Mr Spurrier said: ‘Most local businesses have returned to almost full operation, and in less than a month the Government intends to remove the final social distancing restrictions. Despite that, the Council apparently thinks it right to take out injunctions to stop open-air traders from operating in its parks because of supposed coronavirus concerns.
‘I don’t think that is fair or a good use of public money. My business has suffered terribly as a result of what the Council has done to me and other small businesses like mine, and I have been left with no choice but to defend my rights.’
Mr Spurier set up a petition to re-open the markets that has received over 1,900 signatures, and he says that local people and businesses have donated generously to his legal fighting fund. He has moved his market traqders to two new locations: the playground of Brackenbury Primary School, just a five minute walk from Ravenscourt Park. on Saturdays and the entrance to the Hogarth Club on Airedale Avenue on Sundays.
Images above: the RMS Farmers Market in Ravenscourt Park
Council ‘have to accept the consequences of their actions’
Mr Spurrier has engaged barristers Robert Griffiths QC and Nicola Strachan of 6 Pump Court to fight his case. Mr Griffiths is a leading public and commercial QC who has become known as a tconsumer champion by successfully taking on similar cases against Camden Council and other local authorities, successfully. He commented:
‘Local authorities have to accept the consequences of their actions, and appreciate that the failure to comply with the Coronavirus No.3 Regulations relating to COVID-19 and the closure of business sounds in damages.”
Paolo Caldato, Commercial Dispute Resolution Partner at Spencer West, added:
‘It has become clear that London Borough of Hammersmith and Fulham Council has acted without any regard to the Regulations, and has produced no real evidence that it acted on the basis of any public health advice.

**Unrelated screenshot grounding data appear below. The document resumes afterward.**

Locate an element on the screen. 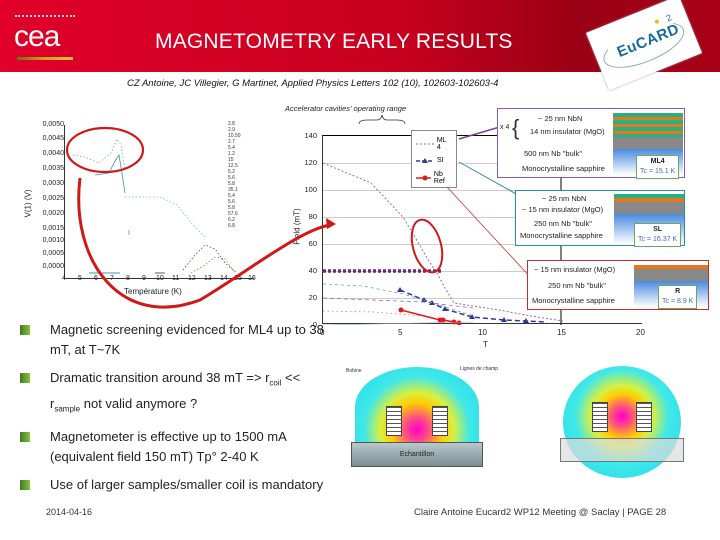 This screenshot has height=540, width=720. field-lines-label: Lignes de champ is located at coordinates (480, 369).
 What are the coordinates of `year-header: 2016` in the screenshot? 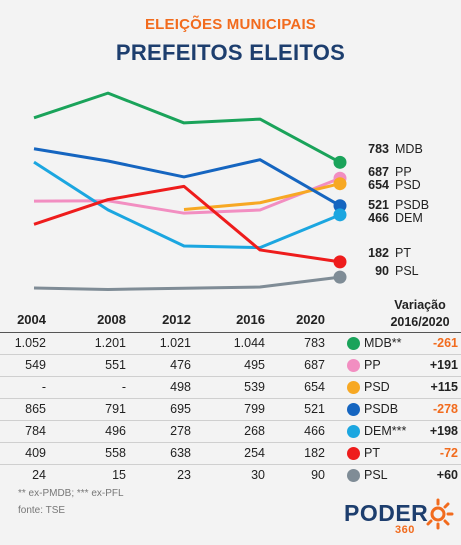 It's located at (250, 320).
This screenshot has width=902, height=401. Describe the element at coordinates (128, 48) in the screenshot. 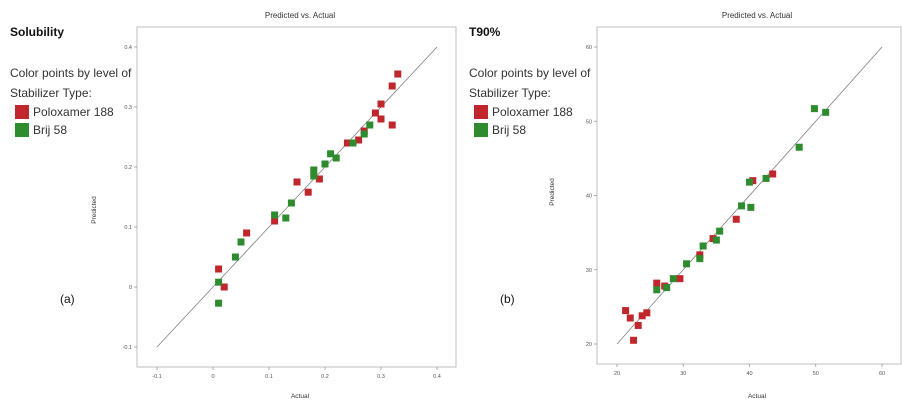

I see `y-tick-label: 0.4` at that location.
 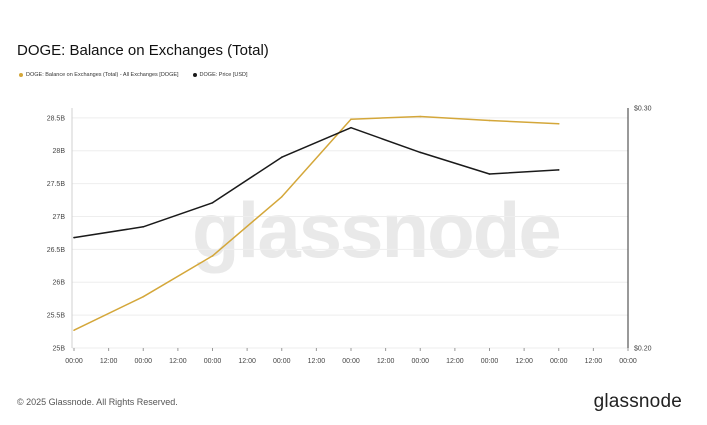 What do you see at coordinates (56, 184) in the screenshot?
I see `y-left-tick-label: 27.5B` at bounding box center [56, 184].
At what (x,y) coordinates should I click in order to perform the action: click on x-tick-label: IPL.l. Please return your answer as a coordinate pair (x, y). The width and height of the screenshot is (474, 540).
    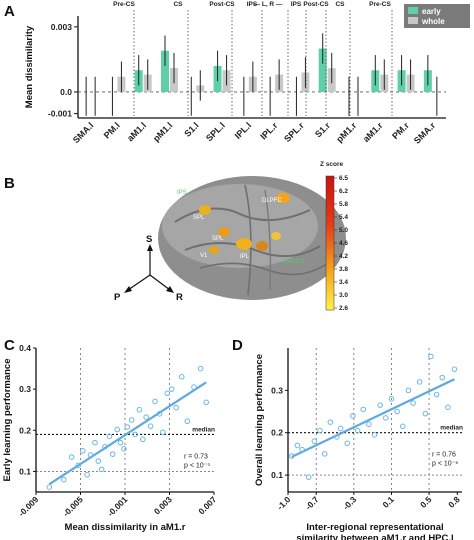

‘The Council has made clear that it intends to put the farmers’ markets concession out to tender, and that they will resume once that tendering process is complete. A desire to change its commercial arrangements should not have played a part in the Council’s decision-making process in this case, under the cover of purported concerns about COVID-19.’
Spencer West is a leading full service international law firm advising businesses and individuals across the UK and globally.
Image above: The mass vaccination hub in Hammersmith
Continued uncertainty over Covid
When asked for comment by the Chiswick Calendar, Hammersmith and Fulham Council, did not comment specifically on the new legal challenge but reiterated that their original justifications for the market’s closure remain the same.
Geoff Cowart, the Council’s Head Of Communications, said ‘as lockdown is still in effect the council is maintaining our injunction owing for the need to protect public health’ and that the planned lifting of restrictions on Monday 19 July is ‘still not confirmed’ meaning that no assumptions can be made regarding the continuation of markets in the coming weeks.
As the UK continues its race between the vaccination programme and the virus, local councils are facing considerable pressure to protect both the needs of public health and local businesses. Coronavirus cases in the United Kingdom have risen dramatically in recent days, the latest figures show that over 27,000 new cases on the 1 July.
While Prime Minister Boris Johnson and Health Secretary Sajid Javid have both repeatedly expressed confidence for the planned relaxation of rules, a final decision on this will not be confirmed until Monday 12 June.